Over the years, I have had the good fortune to see them live countless times. In multiple cities even. Back when my body permitted it, I would engage in some of the most vicious mosh pits imaginable in front of the band, and wear my bruises proudly in the days to come. Slayer were always the band to which most others would be marked against. Their influence is everywhere. Literally everywhere.
Tonight, at Heavy Montreal, Slayer played their final Canadian show. Time is running thin for one of the most influential groups the metal world has and will ever know. Yes, retirement beckons. Never did I think I would see the day where Slayer, the mighty Slayer, would disband. It still hasn’t fully sunk in and I imagine it won’t for quite some time yet. Maybe it never will.
The chanting began before Anthrax had even finished their set. As great as Anthrax are, this was Slayer’s night and the massive crowd that was already forming ahead of the dormant stage was rapidly growing. Anticipation filled the air as the “Slayer! Slayer!” chant grew. We were edging closer and closer to seeing them for the final time. People pushed for position. Elbowing their way to find standing room that didn’t exist. Much the way it was the very first time I had seen them.

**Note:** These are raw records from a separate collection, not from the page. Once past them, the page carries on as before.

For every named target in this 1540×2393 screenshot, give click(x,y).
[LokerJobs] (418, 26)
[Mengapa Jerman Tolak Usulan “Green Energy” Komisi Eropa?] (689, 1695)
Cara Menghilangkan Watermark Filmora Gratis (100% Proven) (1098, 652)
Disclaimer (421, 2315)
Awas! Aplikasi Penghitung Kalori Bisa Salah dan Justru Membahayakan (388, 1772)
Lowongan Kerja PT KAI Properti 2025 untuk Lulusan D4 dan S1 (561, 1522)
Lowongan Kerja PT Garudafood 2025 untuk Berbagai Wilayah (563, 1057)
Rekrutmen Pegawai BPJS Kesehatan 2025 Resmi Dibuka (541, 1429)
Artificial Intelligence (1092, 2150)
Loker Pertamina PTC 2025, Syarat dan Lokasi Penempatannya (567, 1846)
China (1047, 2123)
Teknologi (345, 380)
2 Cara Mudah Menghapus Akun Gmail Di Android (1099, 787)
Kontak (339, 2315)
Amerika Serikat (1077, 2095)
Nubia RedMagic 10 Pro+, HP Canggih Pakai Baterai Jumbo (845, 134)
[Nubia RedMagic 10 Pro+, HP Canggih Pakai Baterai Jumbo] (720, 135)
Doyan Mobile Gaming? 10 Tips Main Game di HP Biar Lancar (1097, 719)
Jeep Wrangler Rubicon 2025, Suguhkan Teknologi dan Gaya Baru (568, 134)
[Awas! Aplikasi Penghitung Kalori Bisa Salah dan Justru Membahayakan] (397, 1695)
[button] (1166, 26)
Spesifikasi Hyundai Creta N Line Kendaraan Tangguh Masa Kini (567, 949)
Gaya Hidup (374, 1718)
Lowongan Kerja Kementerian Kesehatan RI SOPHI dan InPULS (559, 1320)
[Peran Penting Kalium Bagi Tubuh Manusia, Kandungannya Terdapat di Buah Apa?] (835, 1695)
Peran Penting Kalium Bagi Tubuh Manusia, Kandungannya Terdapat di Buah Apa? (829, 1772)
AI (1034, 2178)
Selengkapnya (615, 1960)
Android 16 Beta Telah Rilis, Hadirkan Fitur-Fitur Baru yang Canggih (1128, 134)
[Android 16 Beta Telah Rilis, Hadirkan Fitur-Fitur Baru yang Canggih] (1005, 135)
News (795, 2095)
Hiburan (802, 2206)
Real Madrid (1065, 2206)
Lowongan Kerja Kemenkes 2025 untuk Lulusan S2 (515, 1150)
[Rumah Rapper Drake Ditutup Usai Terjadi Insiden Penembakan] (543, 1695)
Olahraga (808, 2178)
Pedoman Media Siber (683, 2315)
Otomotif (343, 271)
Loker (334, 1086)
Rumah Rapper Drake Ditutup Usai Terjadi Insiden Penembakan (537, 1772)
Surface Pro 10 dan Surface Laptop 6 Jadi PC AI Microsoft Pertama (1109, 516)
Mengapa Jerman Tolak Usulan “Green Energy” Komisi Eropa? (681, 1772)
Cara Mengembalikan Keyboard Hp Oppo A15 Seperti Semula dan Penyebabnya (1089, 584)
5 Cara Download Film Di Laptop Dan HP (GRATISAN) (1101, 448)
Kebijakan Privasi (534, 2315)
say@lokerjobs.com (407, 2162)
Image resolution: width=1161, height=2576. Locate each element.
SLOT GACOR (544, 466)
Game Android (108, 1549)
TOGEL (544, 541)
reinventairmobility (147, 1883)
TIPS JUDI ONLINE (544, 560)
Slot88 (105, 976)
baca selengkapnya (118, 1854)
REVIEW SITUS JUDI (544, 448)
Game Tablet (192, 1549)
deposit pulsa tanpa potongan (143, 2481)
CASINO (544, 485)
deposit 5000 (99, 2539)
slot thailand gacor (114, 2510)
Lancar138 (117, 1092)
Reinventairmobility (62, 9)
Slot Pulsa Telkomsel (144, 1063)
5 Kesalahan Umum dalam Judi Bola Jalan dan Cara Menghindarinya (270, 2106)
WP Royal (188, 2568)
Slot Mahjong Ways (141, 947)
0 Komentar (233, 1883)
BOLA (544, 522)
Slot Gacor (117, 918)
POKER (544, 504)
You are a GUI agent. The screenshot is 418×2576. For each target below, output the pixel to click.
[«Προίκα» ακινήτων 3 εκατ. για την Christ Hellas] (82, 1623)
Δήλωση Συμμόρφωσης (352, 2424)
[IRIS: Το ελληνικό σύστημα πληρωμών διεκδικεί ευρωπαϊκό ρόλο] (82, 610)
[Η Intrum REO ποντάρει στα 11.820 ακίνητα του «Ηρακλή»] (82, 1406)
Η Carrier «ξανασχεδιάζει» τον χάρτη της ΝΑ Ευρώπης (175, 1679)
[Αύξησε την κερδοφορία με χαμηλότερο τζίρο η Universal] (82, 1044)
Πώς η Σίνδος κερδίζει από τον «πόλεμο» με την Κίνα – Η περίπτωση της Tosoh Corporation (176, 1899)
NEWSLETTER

Behind me, an exited youth told anybody that would listen how he had flown in from France for the show. He had seen the band in several countries and would probably see them again before they vanish for good. Flags of various nations suggested others had come to Montreal for the same reasons. This was to be one hell of a party.
In all, their were twenty songs played. And I yelled myself through nearly all of them. To be honest, I skipped out on a few of the newer tracks. My throat was wrecked before Slayer were halfway done. They played songs off of ten of their records – five from Seasons In The Abyss. They even played “Gemini” off of Undisputed Attitude – an album I love. Don’t get me started on that. I know my opinion isn’t a popular one.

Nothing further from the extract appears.